23 enero 2010

Mentes Paralelas, Vidas Dispersas

Playas, Ecuador – 20 de Julio del 2007 – 12:00 a.m.

Masturbo recuerdos para regresarte a la vida. Acaricio mi imaginación deletreando una a una tus palabras, pero no consigo devolverles tu sonrisa a mis personajes. Te fuiste huyéndole al punto final. Te fuiste porque le temías al "FIN". Nada es para siempre, solo tus letras y a ellas me aferro. Espero no me abandonen y como en el inicio de un cuento todo se repite: “Érase una vez”.

Escribía un relato. Hice una pausa y mirando detenidamente la mancha de sangre en la pared, lo que fuese algún día un mosquito lleno de sangre. Ese punto sangriento me sirvió para recordar que había una idea que me había perforado el cerebro – y digo perforado porque desde que atravesó mi cabeza me había dejado la sensación de que un pedazo de mi mente le pertenecía a otro. Tenía la extraña sensación de vivir una vida paralela. Era como si yo misma existía en otro país, pero seguía siendo yo. Tal vez me estaba volviendo loca entre tanta literatura. Ahí entre tanta letra iba dejando un poco mi cordura.
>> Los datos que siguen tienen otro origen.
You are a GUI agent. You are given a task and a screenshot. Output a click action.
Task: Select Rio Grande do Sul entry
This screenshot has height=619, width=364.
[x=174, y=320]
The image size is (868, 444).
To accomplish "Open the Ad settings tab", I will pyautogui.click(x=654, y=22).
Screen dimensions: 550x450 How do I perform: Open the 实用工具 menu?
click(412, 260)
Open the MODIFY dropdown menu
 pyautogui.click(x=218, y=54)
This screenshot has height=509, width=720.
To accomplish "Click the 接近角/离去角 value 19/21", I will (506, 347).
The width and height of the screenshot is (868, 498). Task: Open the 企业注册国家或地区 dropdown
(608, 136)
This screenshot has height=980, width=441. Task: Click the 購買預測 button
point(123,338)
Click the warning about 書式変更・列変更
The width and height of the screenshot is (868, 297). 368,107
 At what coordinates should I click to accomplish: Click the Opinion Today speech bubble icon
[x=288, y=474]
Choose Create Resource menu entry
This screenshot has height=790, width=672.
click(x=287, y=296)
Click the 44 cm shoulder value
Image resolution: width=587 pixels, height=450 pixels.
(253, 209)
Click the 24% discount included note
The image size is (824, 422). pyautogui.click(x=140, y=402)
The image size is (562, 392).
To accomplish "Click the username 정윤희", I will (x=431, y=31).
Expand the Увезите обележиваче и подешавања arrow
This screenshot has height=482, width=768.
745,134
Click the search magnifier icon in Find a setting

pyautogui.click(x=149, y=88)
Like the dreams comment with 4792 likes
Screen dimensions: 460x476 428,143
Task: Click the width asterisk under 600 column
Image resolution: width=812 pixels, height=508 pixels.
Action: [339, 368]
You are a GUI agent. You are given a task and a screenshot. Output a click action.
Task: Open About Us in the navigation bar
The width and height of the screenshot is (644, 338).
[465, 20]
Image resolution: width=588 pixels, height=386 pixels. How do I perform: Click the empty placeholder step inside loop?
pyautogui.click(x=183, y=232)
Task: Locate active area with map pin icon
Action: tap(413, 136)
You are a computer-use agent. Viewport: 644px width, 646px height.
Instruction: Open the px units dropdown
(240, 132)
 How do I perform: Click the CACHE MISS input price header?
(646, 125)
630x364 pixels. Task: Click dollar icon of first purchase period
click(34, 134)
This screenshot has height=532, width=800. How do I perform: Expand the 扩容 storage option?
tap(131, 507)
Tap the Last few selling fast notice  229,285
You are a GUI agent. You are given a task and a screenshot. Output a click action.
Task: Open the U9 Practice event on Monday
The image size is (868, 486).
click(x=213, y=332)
Y es que mientras me cepillaba los dientes, la pasta de dientes cayó en mis pies y al agacharme a recogerla sentí que estaba en otro lugar. Y es que en fracciones de segundo el lugar lo veía distinto, cambiaba de escenario, de olores, estaba en otra casa. ¿Me estaba volviendo loca? ¿Que me estaba sucediendo? Yo ya no era yo, o había una extensión de mí en algún otro lugar. Y ese era uno de esos pensamientos que por locos y desquiciados los dejas pasar y piensas mejor en “¿Por que será que la vecina se viste de verde limón? Si ese color es tan horrible.”
“Yo soy Lucia del Monte, una mujer anciana que tiene más años que vida y llevo muchos años escribiendo”, me repetía a mi misma como para convencerme de mi identidad. Sin embargo, me perdía de un momento a otro, me extraviaba de mi misma.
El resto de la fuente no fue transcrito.